TASK DETAILS: All of the entries need to be written out again, exactly as they are.

(Dataset entries)
--- START ---
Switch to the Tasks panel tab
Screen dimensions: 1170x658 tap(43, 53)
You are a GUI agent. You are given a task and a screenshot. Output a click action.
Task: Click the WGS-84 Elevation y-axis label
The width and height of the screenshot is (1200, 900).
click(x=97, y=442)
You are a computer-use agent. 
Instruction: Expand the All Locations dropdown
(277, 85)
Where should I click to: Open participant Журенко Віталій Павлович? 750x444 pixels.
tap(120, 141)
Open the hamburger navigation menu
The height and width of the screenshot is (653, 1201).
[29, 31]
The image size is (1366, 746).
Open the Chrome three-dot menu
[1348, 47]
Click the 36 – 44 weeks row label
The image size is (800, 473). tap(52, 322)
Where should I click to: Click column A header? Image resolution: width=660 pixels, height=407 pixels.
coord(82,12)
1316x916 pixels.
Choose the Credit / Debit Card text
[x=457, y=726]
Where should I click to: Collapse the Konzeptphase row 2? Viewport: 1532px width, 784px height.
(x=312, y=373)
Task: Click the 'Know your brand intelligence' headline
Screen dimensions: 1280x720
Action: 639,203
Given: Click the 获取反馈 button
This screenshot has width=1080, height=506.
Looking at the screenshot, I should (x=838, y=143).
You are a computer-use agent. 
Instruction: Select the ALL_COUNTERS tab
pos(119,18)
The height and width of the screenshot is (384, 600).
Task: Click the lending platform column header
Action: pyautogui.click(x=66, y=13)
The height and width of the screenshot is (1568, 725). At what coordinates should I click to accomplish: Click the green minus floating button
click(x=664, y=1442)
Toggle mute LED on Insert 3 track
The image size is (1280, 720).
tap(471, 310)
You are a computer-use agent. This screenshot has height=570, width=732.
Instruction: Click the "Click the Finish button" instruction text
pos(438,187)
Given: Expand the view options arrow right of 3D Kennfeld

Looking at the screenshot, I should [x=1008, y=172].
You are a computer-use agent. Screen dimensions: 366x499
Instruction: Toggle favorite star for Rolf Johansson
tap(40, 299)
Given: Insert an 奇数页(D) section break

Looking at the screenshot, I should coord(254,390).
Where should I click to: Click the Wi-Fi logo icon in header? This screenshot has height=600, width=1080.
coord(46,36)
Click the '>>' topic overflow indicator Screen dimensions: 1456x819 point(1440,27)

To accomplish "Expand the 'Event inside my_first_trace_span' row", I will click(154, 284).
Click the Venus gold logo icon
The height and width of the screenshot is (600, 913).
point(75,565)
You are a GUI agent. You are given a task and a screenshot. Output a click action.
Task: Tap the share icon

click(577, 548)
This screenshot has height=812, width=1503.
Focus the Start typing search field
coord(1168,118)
--- END ---
THE COMPLETED TASK:
Switch to the Tasks panel tab
Screen dimensions: 1170x658 tap(43, 53)
You are a GUI agent. You are given a task and a screenshot. Output a click action.
Task: Click the WGS-84 Elevation y-axis label
The width and height of the screenshot is (1200, 900).
click(x=97, y=442)
You are a computer-use agent. 
Instruction: Expand the All Locations dropdown
(277, 85)
Where should I click to: Open participant Журенко Віталій Павлович? 750x444 pixels.
tap(120, 141)
Open the hamburger navigation menu
The height and width of the screenshot is (653, 1201).
[29, 31]
The image size is (1366, 746).
Open the Chrome three-dot menu
[1348, 47]
Click the 36 – 44 weeks row label
The image size is (800, 473). tap(52, 322)
Where should I click to: Click column A header? Image resolution: width=660 pixels, height=407 pixels.
coord(82,12)
1316x916 pixels.
Choose the Credit / Debit Card text
[x=457, y=726]
Where should I click to: Collapse the Konzeptphase row 2? Viewport: 1532px width, 784px height.
(x=312, y=373)
Task: Click the 'Know your brand intelligence' headline
Screen dimensions: 1280x720
Action: 639,203
Given: Click the 获取反馈 button
This screenshot has width=1080, height=506.
Looking at the screenshot, I should (x=838, y=143).
You are a computer-use agent. 
Instruction: Select the ALL_COUNTERS tab
pos(119,18)
The height and width of the screenshot is (384, 600).
Task: Click the lending platform column header
Action: pyautogui.click(x=66, y=13)
The height and width of the screenshot is (1568, 725). At what coordinates should I click to accomplish: Click the green minus floating button
click(x=664, y=1442)
Toggle mute LED on Insert 3 track
The image size is (1280, 720).
tap(471, 310)
You are a computer-use agent. This screenshot has height=570, width=732.
Instruction: Click the "Click the Finish button" instruction text
pos(438,187)
Given: Expand the view options arrow right of 3D Kennfeld

Looking at the screenshot, I should [x=1008, y=172].
You are a computer-use agent. Screen dimensions: 366x499
Instruction: Toggle favorite star for Rolf Johansson
tap(40, 299)
Given: Insert an 奇数页(D) section break

Looking at the screenshot, I should coord(254,390).
Where should I click to: Click the Wi-Fi logo icon in header? This screenshot has height=600, width=1080.
coord(46,36)
Click the '>>' topic overflow indicator Screen dimensions: 1456x819 point(1440,27)

To accomplish "Expand the 'Event inside my_first_trace_span' row", I will click(154, 284).
Click the Venus gold logo icon
The height and width of the screenshot is (600, 913).
point(75,565)
You are a GUI agent. You are given a task and a screenshot. Output a click action.
Task: Tap the share icon

click(577, 548)
This screenshot has height=812, width=1503.
Focus the Start typing search field
coord(1168,118)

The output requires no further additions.